TARA TRACKS TO THE EDGE (excerpt)
Unique and Traditional Routes in Mexico's Barranca del Cobre

Our first near disaster met us on day one in the bottom of the Urique River canyon, 4300 feet down from our start on the plateau. All day I had been fighting "start-up pains," trying to keep up with Arturo's pace along narrow paths on cliff walls, dealing with unfamiliar heat and dehydration from the driving sun in the triangular lens of the canyon topography. Late in the afternoon, we were faced with an impassible gorge and had to climb 600 feet to clear the last barrier. As tired as I have ever been, I caught the others waiting at the pass. Down we staggered into the desiccated air of the valley bottom.

Copper Canyon Church

Finally, I could see the end of the day's trek, a gravel beach beside the minimal flow of the river. Ahead of me, Ron and Arturo passed a hovel, home to a Tarahumaran family, apparently vacant at the moment. I could see a dark shape on the beach, then it was gone. It was a little girl running from us, frightened by people she had never seen before, even into the river. She was drowning, too short to wade the stream, when Arturo reached her. Quickly, he dragged her out, pumped her chest several times to expel the water and got her breathing air again. By the time I arrived, she was chatting happily to Arturo in a language he doesn't comprehend. As she ran off to the house, we collectively shuddered.

"She didn't cry out or anything!" said Arturo. "Can you imagine the disaster that would have been?"

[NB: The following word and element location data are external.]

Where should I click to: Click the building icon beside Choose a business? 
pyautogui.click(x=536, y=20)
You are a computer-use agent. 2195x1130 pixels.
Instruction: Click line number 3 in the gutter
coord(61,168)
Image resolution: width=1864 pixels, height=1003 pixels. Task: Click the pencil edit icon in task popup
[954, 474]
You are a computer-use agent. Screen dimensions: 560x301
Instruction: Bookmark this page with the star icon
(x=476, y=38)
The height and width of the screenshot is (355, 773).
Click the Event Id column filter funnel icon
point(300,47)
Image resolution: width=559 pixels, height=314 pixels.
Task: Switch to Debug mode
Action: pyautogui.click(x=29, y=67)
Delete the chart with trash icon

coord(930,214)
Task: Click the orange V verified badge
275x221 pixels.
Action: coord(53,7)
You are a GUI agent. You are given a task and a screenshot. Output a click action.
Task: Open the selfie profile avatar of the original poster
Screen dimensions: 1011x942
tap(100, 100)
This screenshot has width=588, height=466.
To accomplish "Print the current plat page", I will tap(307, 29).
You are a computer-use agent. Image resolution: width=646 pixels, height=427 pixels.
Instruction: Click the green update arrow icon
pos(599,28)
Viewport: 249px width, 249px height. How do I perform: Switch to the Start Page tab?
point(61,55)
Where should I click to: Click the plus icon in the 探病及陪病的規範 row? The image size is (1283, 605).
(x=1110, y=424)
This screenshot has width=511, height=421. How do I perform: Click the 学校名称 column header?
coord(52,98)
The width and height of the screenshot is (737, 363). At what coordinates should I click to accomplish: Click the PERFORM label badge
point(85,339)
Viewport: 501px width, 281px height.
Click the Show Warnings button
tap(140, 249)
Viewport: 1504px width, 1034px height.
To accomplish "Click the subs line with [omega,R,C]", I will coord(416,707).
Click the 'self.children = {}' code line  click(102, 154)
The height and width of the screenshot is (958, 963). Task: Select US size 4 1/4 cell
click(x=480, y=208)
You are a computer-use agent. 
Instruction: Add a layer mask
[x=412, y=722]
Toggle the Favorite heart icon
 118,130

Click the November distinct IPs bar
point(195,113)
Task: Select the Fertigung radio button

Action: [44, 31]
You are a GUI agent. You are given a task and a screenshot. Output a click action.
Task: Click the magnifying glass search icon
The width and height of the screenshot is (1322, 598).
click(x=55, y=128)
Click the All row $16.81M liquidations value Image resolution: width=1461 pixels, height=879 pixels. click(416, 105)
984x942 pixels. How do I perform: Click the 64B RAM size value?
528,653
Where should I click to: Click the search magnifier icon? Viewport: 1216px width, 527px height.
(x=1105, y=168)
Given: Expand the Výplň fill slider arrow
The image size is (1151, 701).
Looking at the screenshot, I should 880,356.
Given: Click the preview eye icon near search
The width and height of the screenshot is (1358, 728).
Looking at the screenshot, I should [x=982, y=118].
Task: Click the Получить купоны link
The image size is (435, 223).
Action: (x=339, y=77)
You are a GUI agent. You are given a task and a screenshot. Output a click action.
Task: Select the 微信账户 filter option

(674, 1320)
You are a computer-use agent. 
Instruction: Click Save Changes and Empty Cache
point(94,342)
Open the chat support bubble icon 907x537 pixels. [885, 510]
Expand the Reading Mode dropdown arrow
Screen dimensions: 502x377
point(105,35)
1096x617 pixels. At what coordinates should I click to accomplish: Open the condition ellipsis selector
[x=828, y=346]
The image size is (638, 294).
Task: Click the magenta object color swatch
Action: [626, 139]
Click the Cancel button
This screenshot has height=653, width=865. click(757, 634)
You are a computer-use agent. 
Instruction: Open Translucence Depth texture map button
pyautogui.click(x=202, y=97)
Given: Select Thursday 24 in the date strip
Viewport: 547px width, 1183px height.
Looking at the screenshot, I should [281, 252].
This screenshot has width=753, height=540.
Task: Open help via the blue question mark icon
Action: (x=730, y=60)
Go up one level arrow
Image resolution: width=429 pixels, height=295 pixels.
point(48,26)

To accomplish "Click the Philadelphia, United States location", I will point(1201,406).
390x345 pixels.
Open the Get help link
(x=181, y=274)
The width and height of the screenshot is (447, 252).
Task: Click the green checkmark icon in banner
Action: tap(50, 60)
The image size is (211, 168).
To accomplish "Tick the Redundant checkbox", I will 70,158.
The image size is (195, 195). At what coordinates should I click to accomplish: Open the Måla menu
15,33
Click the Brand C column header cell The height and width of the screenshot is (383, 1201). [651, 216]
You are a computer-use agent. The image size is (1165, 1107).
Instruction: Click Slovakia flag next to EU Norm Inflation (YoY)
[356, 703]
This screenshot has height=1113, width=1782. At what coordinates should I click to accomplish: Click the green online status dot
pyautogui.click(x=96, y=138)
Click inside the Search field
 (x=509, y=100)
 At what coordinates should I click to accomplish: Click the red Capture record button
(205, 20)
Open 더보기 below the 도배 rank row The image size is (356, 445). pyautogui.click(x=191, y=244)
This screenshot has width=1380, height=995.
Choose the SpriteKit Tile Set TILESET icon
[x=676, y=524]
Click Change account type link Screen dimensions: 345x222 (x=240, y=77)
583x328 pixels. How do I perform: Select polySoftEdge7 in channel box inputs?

We could. We were the "gringos" intruding upon her world. Apart from placing a totally different complexion on our trip, Arturo's relations with the native peoples would be forever clouded. But in an hour, the girl's sister returned, driving goats from the opposite bank, probably where the little one had been headed. She took the news with equanimity. Children learn self-sufficiency early in this society.